Hemen her ay ateşleniyor... Annesi Aslı Hanım çaresizlik ve üzüntüden perişan oluyordu... Üstelik Aslı Hanım’ın annesi bir pediatri profesörüydü. Ama bir türlü bu ateşin nedeni anlaşılamıyordu.
Babası ne yapacağını şaşırmıştı.
Çocuk ateşleniyor, yoğun ve kuvvetli bir antibiyotikle ateş ancak düşüyordu.
Ama birkaç hafta sonra yeniden ateş...
Aslı Hanım çalmadık doktor kapısı bırakmadı. Saymıştı. O ana kadar tam 18 doktor gezmişti.
ÇOCUKTA MORLUKLAR ANNE PANİK İÇİNDE
Aradan 5 yıl geçmişti.

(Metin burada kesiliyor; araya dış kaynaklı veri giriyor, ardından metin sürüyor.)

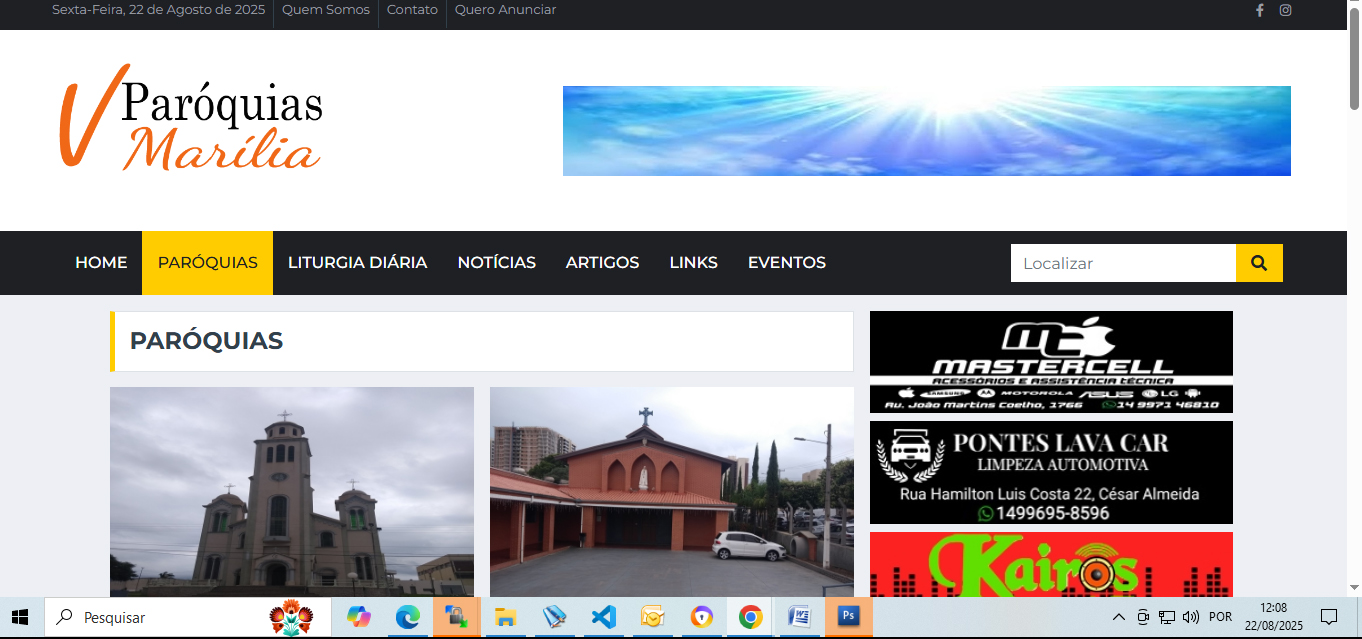Open the Notícias menu item
Screen dimensions: 1362x639
pos(496,263)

Ama değişen bir şey yoktu. Çocuk günden güne eriyordu.
Ve Aslı Hanım bir sabah kalktığında, Kıvanç’ın kollarında birtakım morluklar gördü. Soydu baktı, vücudunda da var.
Hemen annesini aradı:
- Anne Kıvanç’ta morluklar belirmeye başladı.
- Aman kızım panikleme.
- Ne yapsam anne?
- Morlukların üzerine bas bakalım. Beyazlaşıyor mu?
- Hayır anne.
- Kızım bu iç kanama olabilir. Hemen hastaneye götür çocuğu.
Aslı Hanım, Kıvanç’ı hastaneye götürür. Doktor Pınar Hanım muayene eder.
Ve sonra...
- Aslı Hanım sakın korkmayın ama bu bir iç kanama.
O anı Aslı Hanım’a sordum:
- Ne hissettiniz? Hatırlıyor musunuz?
- Başımdan kaynar sular döküldü. 5 yaşındaki oğlum ve ölüm tehlikesi. Elim ayağım uyuştu. Ama böyle çökmek yerine çözüm aradım. Doktor bağışıklık sisteminin güçlenmesi gerektiğini söylüyordu. Bunun bilinen bir tedavisi var mı diye sordum. Yok. Kendiliğinden geçer. Ama bağışıklık sisteminin kuvvetlenmesi gerekir dedi. Sonunda bir babacan doktora denk geldik. O da Pınar Hanım’ın teşhisini doğruladı.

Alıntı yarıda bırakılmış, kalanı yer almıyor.